#### Material for this task

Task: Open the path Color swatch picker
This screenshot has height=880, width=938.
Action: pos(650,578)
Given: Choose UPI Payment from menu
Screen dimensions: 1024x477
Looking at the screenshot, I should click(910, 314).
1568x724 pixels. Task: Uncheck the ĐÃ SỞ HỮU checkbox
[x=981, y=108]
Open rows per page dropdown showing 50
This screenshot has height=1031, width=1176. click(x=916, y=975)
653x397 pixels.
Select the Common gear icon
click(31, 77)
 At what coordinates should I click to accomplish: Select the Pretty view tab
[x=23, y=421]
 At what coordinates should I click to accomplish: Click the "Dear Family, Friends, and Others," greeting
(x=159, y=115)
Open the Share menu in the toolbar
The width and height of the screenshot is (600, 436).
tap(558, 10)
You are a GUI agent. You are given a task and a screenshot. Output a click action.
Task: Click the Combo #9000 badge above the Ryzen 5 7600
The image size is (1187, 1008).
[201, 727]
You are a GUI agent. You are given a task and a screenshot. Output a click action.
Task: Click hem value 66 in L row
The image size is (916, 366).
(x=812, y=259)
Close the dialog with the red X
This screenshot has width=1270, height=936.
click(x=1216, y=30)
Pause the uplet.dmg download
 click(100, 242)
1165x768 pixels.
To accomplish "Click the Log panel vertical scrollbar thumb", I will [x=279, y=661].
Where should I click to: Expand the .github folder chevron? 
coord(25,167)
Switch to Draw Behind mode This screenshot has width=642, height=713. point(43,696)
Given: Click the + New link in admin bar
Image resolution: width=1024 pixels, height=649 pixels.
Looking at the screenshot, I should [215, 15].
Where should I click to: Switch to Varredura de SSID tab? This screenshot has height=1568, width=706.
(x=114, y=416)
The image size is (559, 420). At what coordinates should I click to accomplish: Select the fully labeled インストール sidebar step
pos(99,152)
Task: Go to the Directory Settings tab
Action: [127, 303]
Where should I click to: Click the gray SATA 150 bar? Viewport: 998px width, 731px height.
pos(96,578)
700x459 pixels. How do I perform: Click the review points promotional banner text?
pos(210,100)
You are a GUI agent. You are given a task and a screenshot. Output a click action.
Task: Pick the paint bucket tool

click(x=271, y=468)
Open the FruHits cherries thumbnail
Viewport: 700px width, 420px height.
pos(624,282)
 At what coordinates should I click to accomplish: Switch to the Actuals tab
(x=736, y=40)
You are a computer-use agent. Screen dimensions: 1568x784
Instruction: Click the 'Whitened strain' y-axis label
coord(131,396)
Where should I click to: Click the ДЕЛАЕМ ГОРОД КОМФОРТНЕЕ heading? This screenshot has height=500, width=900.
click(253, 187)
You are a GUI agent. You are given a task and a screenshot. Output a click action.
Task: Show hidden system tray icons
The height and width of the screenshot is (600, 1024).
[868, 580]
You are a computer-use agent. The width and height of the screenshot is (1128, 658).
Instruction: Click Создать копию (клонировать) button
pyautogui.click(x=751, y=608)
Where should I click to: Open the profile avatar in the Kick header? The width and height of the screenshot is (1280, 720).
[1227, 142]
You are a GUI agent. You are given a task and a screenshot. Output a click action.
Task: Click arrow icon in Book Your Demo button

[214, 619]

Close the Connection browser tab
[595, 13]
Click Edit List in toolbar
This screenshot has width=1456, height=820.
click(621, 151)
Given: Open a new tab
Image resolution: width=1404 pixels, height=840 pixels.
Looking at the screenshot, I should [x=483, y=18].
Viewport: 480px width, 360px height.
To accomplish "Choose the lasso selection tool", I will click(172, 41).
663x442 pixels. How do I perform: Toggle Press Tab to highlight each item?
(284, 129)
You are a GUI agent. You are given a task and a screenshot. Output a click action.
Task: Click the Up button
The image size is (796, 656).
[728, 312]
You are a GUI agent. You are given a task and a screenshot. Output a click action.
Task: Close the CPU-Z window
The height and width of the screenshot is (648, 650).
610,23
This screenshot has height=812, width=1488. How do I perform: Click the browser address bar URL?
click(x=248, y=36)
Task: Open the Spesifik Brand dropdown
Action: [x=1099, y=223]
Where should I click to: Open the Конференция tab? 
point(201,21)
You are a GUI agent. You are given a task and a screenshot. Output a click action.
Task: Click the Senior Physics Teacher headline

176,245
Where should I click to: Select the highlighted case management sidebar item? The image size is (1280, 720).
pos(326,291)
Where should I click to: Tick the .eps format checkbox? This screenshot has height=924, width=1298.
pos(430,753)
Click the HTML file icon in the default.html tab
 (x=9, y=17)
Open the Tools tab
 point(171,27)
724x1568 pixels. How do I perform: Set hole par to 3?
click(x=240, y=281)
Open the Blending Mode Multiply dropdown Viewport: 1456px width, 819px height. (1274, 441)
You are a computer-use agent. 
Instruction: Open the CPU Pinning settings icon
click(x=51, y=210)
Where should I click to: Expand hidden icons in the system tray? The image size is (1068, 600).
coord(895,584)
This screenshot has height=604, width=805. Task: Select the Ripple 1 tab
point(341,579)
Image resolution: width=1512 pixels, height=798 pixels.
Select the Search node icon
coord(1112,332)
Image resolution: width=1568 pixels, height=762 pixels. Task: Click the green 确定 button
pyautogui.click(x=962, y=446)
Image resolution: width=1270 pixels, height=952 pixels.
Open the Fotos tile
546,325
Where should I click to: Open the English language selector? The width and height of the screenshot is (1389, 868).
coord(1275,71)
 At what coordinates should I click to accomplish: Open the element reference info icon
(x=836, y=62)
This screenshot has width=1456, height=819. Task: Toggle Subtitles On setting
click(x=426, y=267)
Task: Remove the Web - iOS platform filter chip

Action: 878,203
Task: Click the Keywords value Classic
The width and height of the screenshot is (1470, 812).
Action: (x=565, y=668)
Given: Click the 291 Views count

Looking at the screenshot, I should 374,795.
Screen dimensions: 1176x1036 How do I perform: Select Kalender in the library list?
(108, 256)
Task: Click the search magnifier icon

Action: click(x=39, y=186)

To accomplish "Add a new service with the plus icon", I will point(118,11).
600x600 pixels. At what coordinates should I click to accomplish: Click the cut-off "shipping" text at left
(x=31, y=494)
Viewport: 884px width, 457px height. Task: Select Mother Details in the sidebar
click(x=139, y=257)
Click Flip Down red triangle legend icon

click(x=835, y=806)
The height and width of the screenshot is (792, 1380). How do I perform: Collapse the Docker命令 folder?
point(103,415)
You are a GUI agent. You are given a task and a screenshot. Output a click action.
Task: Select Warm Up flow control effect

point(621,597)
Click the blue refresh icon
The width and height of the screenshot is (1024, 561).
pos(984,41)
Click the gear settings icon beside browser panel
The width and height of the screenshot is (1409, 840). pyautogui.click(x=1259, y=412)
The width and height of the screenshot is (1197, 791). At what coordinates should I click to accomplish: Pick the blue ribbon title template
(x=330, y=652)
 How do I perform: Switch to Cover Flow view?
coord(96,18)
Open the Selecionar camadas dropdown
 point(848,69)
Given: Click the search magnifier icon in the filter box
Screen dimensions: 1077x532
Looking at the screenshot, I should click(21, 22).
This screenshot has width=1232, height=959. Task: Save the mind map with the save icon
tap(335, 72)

########

▶ [Set exercise] Select every line of the records that contains the word "Choose" and copy those lines.

▶ [Full answer]
Given: Choose UPI Payment from menu
To accomplish "Choose the lasso selection tool", I will click(172, 41).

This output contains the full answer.